Because the repertoire of classical music is like a web or a maze that can be entered at any point and followed through any path of happy accidents to completion (were it possible to complete), I tell people who ask me where to begin, “Just jump in anywhere you like and see where it leads.” It may lead perhaps first to other pieces by the same composer of a piece you like, and then to other composers of a similar style, and from main roads to side roads and back, through and around the maze. Or if you prefer, just be a kid in a candy shop. So it happened that my Anglophilia led me into the English corner of the music maze by means of a portal from another daunting maze, British cooking shows!
Composers at War
But why did this fellow compose only three orchestral works, I asked? I wanted more of them! I soon learned that Butterworth lived only 31 years, from July 1885 to August of 1916, when he was shot in action by a sniper in the World War I trenches at the Battle of the Somme.I had already breathed a sigh of relief for those who survived that battle, like writers J.R.R. Tolkien and C.S. Lewis, and composer Ralph Vaughan Williams.
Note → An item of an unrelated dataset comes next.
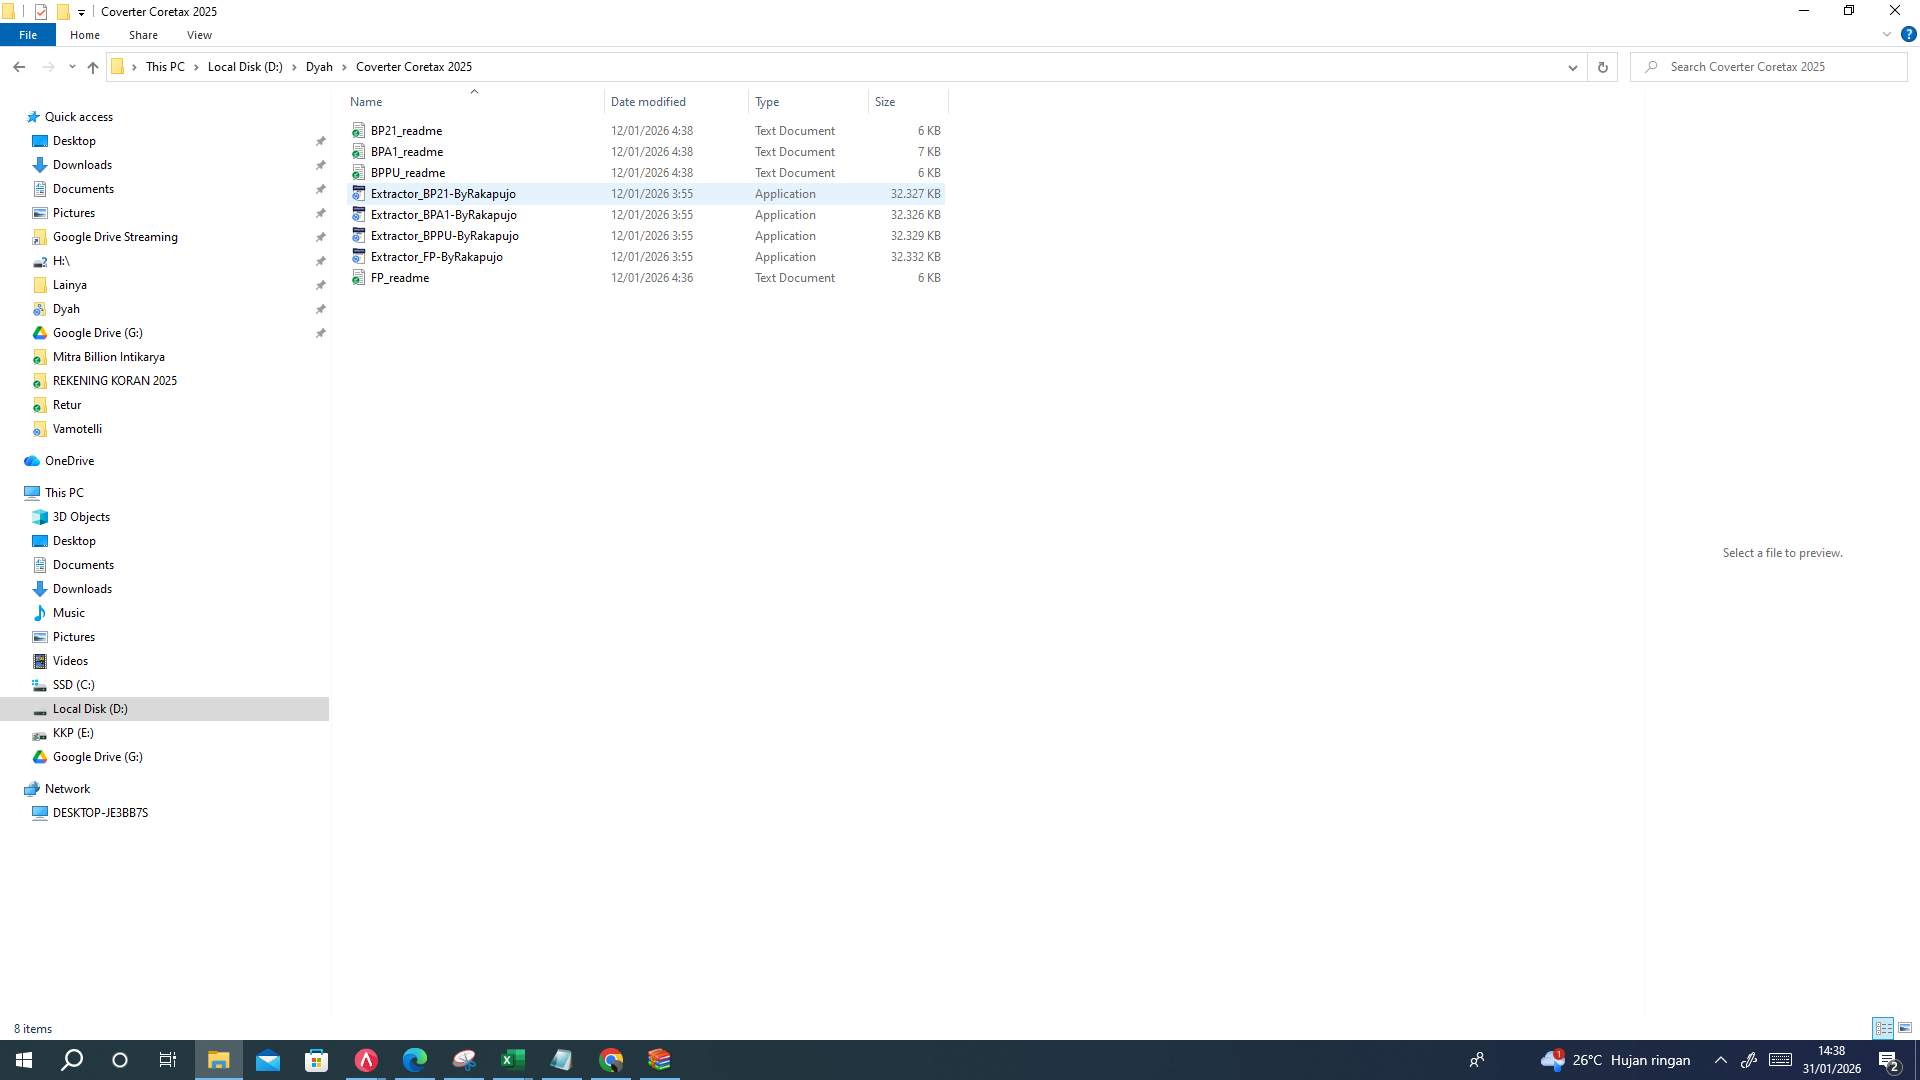Viewport: 1920px width, 1080px height.
Task: Open WinRAR from the taskbar
Action: (x=659, y=1060)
It turns out that Vaughan Williams had been a close friend of Butterworth and was greatly grieved by his death, in some ways for the rest of his life.
Butterworth and Vaughan Williams had been close friends as students, traveling into the countryside together to collect and catalog English folksongs and record many of them on a phonograph, to be sure they were preserved. Butterworth himself cataloged over 450 songs, most in Sussex.
Butterworth had found his way as a student at Eton College to Trinity College, Oxford, where he became the president of the University Music Club and also became an expert folk dancer. Before the war, he wrote the three important orchestral works mentioned above and also a number of lovely songs, still frequently performed, plus a few choral and chamber works.
Known by his peers as one of the most talented young English composers of his generation, it is frequently speculated that Butterworth might be even more celebrated today than Vaughan Williams, had he survived the war and been able to achieve the potential that was cut so tragically short.
Butterworth enthusiastically enlisted in the army at the outbreak of the war and was continually promoted up to the rank of lieutenant, finally leading a platoon of rough miners at the Somme who came to respect him enough to name a trench after him. For his bravery in battle in July 1916, during which he was wounded, he was awarded the Military Cross. He did not live long enough to receive the actual ribbon, being taken by a sniper’s bullet in August. His men buried him straightaway out of respect, but the grave location was lost and his body never recovered.
As painful as it feels to miss George Butterworth and the great music he might have composed, I am thankful that at least he did leave some enchanting works for us to enjoy. They sound as fresh today, after over 100 years, as when they were written. Perhaps I will listen to them, in honor of him and all who were lost in that terrible war, on this Remembrance Day, or “Poppy Day,” celebrated in the UK on Nov. 11.